1. (a)不飽和基含有樹脂、(b)重合開始剤、(c)アルカリ金属イオン又は多価金属イオンとの接触によりゲル化する能力のある水溶性高分子多糖類、及び(d)ポリウレタン樹脂水分散体を含んでなる水性液状組成物を、アルカリ金属イオン又は多価金属イオンを含有する水性媒体中に滴下して該組成物を粒状にゲル化させ、次いで得られる粒状ゲルを光重合及び/又は熱重合して該粒状ゲル中の不飽和基含有樹脂を硬化させることにより製造されることを特徴とする酵素又は微生物固定化用担体。
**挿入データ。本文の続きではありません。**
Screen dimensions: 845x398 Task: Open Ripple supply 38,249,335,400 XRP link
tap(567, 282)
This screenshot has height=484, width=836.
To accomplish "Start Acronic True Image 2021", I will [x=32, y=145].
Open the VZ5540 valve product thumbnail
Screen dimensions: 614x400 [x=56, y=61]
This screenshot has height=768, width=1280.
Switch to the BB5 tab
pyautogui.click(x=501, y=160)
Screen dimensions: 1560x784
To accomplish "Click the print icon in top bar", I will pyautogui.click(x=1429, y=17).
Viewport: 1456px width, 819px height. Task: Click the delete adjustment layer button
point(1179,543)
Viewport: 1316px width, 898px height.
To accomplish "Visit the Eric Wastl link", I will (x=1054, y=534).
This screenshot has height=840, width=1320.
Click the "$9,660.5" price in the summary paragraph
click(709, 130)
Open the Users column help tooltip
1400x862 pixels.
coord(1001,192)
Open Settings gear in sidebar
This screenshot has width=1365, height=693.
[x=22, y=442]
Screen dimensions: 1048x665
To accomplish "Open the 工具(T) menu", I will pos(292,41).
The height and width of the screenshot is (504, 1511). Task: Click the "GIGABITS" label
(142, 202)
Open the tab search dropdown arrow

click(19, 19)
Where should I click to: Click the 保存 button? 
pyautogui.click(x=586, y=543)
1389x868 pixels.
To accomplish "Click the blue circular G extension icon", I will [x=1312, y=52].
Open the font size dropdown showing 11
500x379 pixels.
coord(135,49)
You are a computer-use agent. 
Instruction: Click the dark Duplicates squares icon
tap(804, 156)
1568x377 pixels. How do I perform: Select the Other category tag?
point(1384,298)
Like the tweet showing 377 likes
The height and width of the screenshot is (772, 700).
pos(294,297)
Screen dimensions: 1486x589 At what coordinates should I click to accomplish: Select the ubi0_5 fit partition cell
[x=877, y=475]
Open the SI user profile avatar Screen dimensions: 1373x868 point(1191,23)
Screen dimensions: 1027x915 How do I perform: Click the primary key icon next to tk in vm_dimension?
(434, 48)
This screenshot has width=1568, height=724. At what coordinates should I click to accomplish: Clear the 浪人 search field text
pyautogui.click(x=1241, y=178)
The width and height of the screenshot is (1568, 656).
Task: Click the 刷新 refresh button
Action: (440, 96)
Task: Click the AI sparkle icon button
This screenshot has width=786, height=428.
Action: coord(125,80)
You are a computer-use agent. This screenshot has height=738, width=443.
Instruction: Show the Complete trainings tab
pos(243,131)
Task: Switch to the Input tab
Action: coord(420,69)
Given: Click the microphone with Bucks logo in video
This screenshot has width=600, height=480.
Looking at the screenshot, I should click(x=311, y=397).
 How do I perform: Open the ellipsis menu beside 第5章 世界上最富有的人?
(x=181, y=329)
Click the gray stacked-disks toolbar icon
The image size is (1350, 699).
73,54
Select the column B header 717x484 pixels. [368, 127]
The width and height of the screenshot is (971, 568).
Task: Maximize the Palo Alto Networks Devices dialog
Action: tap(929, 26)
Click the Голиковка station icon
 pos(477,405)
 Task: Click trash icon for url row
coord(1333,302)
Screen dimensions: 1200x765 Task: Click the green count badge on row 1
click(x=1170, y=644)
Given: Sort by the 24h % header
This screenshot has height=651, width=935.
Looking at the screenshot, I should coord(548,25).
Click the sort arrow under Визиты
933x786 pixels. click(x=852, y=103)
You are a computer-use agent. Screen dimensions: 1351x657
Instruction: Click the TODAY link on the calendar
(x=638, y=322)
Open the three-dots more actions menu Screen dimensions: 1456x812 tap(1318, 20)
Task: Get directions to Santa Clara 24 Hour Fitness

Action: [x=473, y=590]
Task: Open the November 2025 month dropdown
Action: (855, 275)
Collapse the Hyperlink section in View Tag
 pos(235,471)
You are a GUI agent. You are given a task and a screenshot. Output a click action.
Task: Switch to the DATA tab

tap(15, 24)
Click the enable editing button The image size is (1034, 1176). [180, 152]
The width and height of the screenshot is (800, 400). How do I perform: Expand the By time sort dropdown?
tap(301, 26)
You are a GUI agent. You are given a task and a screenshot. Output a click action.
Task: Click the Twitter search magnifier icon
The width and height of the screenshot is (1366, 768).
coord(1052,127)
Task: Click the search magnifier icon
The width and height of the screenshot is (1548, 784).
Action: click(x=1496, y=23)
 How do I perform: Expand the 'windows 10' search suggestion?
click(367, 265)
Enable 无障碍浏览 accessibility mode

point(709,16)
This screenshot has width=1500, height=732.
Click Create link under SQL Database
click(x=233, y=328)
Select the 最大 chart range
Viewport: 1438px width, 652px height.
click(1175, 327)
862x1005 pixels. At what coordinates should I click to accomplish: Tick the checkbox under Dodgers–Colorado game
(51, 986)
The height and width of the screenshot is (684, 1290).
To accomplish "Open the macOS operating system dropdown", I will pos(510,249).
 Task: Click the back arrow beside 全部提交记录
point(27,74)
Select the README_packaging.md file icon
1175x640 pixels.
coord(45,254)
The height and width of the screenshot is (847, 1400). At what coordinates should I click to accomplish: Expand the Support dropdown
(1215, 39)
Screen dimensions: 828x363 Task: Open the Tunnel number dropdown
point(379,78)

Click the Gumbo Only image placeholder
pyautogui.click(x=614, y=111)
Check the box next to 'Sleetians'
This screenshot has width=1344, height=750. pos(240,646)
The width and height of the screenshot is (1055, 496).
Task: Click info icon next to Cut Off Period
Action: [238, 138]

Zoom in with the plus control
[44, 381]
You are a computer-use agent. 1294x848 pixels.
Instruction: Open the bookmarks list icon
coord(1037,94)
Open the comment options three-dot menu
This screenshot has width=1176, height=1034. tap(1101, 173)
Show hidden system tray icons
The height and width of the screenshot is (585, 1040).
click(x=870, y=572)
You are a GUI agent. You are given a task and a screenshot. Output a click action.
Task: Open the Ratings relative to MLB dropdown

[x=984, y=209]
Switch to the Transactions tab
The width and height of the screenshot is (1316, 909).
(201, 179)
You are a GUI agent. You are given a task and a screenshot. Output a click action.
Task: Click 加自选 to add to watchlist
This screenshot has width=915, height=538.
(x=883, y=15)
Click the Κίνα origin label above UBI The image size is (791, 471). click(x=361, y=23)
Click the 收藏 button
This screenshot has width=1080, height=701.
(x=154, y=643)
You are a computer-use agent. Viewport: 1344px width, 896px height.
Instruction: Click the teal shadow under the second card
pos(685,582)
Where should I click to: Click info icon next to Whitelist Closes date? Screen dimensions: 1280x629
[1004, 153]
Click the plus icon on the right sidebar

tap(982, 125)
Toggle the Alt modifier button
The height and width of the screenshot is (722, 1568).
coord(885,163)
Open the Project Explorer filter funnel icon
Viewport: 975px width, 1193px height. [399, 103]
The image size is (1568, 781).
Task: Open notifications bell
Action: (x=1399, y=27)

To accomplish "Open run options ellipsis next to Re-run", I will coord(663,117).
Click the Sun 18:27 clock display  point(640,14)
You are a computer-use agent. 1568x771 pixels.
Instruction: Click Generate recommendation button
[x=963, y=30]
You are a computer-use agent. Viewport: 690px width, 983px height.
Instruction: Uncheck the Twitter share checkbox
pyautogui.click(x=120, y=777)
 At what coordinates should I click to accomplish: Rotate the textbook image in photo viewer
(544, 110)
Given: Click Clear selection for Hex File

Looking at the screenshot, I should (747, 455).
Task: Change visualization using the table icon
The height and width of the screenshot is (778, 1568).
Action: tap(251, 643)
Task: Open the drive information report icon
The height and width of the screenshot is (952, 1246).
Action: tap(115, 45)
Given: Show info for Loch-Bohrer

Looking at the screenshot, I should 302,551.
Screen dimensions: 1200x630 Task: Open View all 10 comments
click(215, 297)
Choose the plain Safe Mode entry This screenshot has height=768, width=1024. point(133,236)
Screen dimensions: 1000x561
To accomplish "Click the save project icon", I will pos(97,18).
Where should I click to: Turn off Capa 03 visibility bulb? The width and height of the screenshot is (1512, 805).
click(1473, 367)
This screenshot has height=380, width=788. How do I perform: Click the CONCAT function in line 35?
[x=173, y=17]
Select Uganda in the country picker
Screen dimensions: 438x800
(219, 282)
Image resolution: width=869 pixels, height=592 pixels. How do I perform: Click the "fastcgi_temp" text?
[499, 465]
2. 不飽和基含有樹脂(a)が不飽和基及びウレタン結合を有する樹脂(a1)である上記項1に記載の酵素又は微生物固定化用担体。
3. 重合開始剤(b)が光重合開始剤及び/又はレドックス系熱重合開始剤である上記項1又は2に記載の酵素又は微生物固定化用担体。
4. ポリウレタン樹脂水分散体(d)の平均粒子径が、30〜1,000nmの範囲内である上記項1ないし3のいずれか1項に記載の酵素又は微生物固定化用担体。
5. ポリウレタン樹脂水分散体(d)が、不飽和基含有樹脂(a)固形分100質量部に対して1〜50質量部(固形分)の割合で使用される上記項1ないし4のいずれか1項に記載の酵素又は微生物固定化用担体。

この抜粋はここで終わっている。